Activity
Scan the entries for the word "screenshot" and return every line that has it.

(Collected data entries)

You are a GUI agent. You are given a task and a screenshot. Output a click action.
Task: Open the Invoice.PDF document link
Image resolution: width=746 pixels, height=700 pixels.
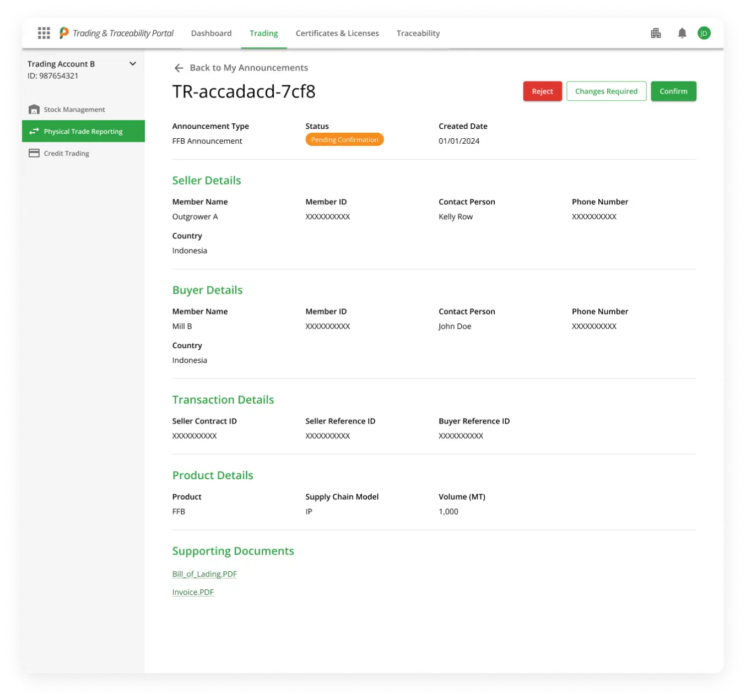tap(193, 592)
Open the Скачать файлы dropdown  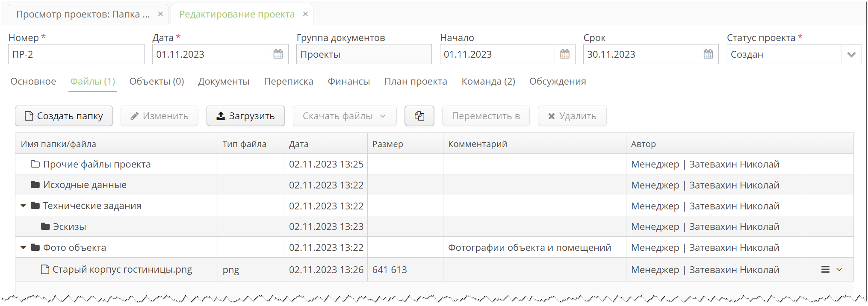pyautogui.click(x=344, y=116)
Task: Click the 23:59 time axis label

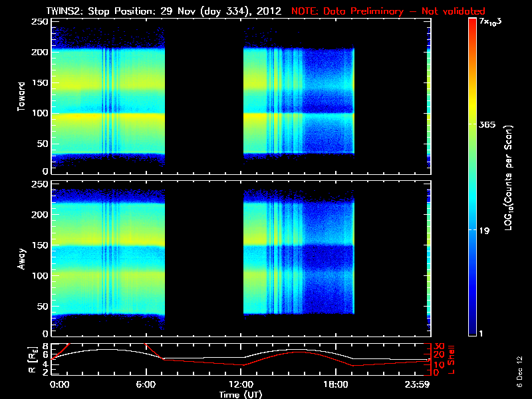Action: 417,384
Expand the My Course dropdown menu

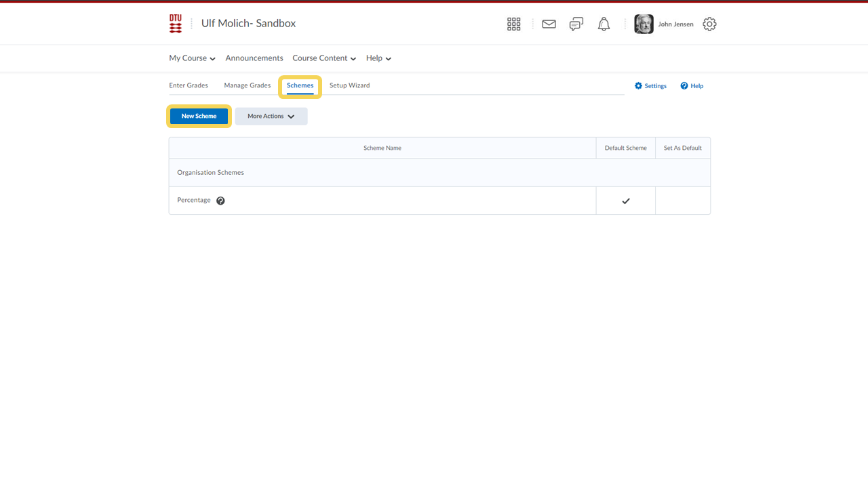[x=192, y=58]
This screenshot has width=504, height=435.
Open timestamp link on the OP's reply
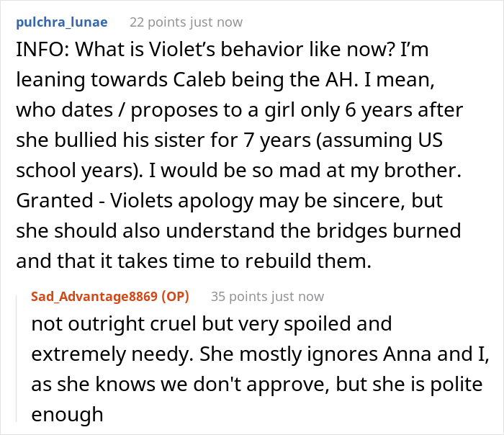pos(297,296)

Exercise answer
You are a GUI agent. You are given a task and a screenshot. Output a click action.
This screenshot has width=504, height=435.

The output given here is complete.